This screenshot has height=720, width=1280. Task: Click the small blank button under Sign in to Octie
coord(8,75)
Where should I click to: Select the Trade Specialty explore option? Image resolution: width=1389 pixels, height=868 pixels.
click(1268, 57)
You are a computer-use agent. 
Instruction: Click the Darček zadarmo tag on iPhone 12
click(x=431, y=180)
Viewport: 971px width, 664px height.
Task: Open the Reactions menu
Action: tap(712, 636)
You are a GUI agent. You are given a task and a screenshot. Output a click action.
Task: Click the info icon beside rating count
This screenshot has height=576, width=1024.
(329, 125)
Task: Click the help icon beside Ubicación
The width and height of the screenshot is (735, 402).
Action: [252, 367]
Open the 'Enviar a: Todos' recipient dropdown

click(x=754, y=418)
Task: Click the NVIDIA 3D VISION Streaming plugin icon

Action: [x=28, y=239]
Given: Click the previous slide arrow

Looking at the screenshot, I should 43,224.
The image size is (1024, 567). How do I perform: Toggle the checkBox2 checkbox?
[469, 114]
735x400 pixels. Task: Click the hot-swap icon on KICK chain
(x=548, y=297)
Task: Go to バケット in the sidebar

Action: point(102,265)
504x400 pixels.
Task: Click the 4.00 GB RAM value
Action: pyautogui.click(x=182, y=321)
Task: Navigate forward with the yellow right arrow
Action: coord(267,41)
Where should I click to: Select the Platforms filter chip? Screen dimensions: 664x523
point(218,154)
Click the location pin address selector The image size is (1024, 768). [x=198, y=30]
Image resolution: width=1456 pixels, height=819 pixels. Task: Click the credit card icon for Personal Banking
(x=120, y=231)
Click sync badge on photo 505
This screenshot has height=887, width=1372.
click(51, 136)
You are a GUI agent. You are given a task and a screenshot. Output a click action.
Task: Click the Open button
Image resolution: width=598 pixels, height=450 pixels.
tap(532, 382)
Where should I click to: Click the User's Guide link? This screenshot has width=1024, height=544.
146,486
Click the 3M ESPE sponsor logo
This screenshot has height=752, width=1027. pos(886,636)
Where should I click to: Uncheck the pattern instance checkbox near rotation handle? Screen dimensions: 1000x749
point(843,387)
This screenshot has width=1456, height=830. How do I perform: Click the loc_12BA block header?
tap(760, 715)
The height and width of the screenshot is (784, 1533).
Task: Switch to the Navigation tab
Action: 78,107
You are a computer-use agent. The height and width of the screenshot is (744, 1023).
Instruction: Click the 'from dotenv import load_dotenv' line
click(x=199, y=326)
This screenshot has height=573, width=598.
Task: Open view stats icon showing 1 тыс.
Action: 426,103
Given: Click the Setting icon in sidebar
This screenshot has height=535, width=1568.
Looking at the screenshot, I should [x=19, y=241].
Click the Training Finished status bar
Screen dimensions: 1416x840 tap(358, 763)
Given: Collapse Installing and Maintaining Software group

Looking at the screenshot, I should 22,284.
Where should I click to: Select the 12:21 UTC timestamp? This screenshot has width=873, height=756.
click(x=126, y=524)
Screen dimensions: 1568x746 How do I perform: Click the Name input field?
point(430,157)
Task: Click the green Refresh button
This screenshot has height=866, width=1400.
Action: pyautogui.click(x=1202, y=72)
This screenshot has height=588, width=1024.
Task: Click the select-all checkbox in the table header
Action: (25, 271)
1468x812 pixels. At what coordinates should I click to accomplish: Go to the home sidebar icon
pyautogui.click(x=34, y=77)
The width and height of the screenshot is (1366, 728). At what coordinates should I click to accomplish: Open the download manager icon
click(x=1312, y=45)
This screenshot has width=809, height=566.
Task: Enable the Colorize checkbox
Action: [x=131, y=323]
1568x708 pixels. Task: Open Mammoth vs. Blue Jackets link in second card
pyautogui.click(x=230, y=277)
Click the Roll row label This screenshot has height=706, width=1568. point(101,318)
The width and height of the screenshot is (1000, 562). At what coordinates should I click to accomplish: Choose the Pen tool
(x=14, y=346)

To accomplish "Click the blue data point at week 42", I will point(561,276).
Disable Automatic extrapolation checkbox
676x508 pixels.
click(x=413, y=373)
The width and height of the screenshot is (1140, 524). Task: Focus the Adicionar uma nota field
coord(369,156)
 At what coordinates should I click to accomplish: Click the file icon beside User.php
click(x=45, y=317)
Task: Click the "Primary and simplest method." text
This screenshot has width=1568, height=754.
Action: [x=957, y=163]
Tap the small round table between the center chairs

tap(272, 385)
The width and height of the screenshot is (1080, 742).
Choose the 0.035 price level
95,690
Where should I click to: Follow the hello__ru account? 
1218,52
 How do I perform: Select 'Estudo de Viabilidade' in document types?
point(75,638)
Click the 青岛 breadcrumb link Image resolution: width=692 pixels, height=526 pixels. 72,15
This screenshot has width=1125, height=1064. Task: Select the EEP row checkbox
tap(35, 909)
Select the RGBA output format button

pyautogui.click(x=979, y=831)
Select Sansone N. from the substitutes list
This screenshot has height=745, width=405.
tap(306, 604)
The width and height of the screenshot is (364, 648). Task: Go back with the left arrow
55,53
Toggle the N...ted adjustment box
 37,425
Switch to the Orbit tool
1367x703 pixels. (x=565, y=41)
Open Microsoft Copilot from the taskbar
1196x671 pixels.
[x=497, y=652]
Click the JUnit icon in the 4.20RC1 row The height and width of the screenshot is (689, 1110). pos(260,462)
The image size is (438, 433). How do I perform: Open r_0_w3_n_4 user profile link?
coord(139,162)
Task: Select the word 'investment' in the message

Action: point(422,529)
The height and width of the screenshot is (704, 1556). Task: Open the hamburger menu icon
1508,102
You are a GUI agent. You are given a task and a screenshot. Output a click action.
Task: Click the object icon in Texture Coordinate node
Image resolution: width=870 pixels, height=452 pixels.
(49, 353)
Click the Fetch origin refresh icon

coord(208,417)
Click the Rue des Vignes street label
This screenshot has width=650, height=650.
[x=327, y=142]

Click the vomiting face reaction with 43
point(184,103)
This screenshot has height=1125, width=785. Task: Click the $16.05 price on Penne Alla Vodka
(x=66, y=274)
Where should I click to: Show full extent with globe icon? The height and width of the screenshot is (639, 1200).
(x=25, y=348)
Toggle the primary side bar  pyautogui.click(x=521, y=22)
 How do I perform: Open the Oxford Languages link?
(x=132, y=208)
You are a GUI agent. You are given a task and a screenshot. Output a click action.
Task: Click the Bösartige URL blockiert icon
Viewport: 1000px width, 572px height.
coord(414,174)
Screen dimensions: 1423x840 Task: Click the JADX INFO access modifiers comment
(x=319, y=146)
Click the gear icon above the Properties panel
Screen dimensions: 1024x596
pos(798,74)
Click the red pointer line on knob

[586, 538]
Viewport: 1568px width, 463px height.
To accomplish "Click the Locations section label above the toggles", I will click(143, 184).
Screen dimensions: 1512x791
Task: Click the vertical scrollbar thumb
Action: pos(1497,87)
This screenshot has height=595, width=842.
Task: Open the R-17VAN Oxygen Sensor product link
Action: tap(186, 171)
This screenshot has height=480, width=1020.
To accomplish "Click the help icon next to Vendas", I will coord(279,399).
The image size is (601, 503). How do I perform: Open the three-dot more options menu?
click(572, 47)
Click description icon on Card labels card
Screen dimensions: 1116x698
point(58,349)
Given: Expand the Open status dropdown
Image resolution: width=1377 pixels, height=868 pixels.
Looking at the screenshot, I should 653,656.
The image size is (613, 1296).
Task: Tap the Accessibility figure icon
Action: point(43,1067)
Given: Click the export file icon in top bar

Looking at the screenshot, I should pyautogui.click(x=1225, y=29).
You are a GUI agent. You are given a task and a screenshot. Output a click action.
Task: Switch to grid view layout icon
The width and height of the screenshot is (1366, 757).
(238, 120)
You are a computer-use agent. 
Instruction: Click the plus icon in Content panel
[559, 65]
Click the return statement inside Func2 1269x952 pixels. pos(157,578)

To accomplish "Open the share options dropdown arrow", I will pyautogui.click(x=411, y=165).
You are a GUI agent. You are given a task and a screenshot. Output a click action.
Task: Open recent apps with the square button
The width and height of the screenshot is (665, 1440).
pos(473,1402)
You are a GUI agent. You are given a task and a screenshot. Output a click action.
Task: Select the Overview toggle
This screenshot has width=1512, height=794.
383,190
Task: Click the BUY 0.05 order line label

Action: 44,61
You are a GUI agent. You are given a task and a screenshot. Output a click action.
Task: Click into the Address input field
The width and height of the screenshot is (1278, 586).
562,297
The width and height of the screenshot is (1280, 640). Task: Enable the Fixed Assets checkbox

= = = =

→ TASK REQUIREMENTS
Arrange the lines above, from the line with "Task: Click the help icon beside Ubicación" up to and including the line with "Action: [x=28, y=239]", as a Markdown table with columns No. and Text. Skip blank lines and number the rows in order.

→ EXERCISE OUTPUT
| No. | Text |
|---|---|
| 1 | Task: Click the help icon beside Ubicación |
| 2 | The width and height of the screenshot is (735, 402). |
| 3 | Action: [252, 367] |
| 4 | Open the 'Enviar a: Todos' recipient dropdown |
| 5 | click(x=754, y=418) |
| 6 | Task: Click the NVIDIA 3D VISION Streaming plugin icon |
| 7 | Action: [x=28, y=239] |